start PROVIDED ENTRIES
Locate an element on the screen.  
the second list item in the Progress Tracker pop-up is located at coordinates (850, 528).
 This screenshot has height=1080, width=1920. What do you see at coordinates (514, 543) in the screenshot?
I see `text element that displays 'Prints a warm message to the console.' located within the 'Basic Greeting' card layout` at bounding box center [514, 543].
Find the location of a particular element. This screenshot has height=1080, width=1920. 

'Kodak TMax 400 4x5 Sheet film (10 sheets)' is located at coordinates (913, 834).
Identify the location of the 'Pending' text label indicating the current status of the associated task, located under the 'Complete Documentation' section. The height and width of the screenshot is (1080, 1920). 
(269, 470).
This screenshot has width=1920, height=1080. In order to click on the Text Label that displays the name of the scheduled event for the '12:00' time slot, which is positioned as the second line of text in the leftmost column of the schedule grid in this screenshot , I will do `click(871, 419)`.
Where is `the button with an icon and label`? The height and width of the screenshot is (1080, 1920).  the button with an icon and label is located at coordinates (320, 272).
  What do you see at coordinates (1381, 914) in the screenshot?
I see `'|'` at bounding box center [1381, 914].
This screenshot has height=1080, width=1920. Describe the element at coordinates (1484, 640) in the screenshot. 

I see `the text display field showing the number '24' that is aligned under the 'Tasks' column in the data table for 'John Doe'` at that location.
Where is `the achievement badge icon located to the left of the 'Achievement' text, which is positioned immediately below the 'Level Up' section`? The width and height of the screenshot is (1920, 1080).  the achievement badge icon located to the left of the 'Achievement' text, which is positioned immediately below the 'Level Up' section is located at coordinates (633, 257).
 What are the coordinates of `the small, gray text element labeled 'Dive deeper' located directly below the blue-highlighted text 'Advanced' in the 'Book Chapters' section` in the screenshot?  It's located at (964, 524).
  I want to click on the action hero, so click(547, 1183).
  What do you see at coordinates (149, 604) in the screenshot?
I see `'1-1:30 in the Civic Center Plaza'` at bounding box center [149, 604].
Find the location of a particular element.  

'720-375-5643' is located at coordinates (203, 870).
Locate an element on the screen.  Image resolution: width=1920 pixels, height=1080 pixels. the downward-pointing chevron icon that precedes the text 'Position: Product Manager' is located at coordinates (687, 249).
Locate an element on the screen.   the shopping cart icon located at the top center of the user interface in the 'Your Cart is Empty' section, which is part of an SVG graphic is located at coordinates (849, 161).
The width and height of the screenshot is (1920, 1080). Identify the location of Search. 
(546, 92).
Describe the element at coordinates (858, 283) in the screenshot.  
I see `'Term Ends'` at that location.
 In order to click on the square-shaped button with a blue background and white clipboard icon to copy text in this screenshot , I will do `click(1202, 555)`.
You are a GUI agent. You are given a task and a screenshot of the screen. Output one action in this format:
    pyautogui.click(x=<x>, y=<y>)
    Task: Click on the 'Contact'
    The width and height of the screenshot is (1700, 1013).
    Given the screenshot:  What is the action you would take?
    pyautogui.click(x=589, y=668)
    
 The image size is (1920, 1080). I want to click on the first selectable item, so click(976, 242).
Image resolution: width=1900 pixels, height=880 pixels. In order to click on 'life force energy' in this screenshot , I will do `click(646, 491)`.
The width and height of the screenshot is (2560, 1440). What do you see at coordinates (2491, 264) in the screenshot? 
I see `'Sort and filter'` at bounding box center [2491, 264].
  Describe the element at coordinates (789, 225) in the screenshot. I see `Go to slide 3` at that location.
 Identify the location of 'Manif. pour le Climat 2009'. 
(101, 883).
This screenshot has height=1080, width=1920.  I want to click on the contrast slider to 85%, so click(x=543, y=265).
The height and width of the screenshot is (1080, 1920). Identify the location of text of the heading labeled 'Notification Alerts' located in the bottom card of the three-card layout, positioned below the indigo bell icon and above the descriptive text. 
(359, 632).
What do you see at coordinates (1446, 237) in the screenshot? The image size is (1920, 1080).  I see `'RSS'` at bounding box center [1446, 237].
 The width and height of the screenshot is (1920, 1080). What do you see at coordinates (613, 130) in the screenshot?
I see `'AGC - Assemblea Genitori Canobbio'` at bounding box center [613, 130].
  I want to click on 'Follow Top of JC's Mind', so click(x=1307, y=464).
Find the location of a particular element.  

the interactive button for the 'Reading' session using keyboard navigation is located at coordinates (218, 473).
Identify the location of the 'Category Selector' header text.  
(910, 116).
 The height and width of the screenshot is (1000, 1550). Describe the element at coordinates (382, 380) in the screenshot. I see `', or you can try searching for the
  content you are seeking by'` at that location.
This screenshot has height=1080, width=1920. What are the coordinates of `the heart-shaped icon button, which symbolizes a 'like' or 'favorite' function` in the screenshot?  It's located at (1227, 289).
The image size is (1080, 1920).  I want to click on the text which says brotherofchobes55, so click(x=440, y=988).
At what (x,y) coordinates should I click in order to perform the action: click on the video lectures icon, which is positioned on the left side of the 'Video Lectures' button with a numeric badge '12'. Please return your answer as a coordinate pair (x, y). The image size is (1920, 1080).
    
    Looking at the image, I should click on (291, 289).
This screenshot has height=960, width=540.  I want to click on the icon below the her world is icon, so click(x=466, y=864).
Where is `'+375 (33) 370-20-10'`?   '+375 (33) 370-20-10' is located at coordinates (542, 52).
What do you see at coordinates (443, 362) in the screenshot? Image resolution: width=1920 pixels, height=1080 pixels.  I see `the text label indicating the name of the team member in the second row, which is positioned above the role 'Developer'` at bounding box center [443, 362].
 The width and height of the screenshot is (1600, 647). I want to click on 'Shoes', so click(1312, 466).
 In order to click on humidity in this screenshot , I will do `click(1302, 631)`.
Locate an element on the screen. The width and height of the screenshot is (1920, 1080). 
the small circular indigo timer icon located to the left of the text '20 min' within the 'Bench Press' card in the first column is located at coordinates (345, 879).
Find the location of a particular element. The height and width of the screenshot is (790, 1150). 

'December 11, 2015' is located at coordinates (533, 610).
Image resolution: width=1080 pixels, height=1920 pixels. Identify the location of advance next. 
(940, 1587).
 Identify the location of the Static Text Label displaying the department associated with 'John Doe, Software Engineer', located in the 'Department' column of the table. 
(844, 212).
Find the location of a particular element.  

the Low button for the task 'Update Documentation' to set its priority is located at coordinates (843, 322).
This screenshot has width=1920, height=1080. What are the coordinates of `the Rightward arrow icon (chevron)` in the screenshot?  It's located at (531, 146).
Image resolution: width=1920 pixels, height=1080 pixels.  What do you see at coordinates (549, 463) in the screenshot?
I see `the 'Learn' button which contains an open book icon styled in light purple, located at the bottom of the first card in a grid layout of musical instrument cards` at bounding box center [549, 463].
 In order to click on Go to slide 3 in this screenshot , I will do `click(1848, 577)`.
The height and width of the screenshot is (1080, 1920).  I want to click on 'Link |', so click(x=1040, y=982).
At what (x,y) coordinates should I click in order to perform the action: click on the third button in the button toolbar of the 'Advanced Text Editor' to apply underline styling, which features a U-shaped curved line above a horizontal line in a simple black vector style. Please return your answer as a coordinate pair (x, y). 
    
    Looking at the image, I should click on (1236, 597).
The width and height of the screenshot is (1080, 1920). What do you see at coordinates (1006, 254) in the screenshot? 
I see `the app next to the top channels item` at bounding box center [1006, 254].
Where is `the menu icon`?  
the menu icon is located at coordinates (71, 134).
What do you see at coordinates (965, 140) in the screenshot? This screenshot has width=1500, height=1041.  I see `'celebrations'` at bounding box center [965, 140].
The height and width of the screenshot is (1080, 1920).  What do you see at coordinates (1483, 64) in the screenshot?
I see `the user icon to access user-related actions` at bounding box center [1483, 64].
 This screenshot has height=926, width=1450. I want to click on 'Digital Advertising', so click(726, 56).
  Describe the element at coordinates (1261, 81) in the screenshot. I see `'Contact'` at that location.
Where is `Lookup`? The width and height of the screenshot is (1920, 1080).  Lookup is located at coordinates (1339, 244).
end PROVIDED ENTRIES
**DO THIS:** Select each line of the data above that contains the word "blue". Case is significant.

**TASK RESULT:**
 What are the coordinates of `the small, gray text element labeled 'Dive deeper' located directly below the blue-highlighted text 'Advanced' in the 'Book Chapters' section` in the screenshot?  It's located at (964, 524).
 In order to click on the square-shaped button with a blue background and white clipboard icon to copy text in this screenshot , I will do `click(1202, 555)`.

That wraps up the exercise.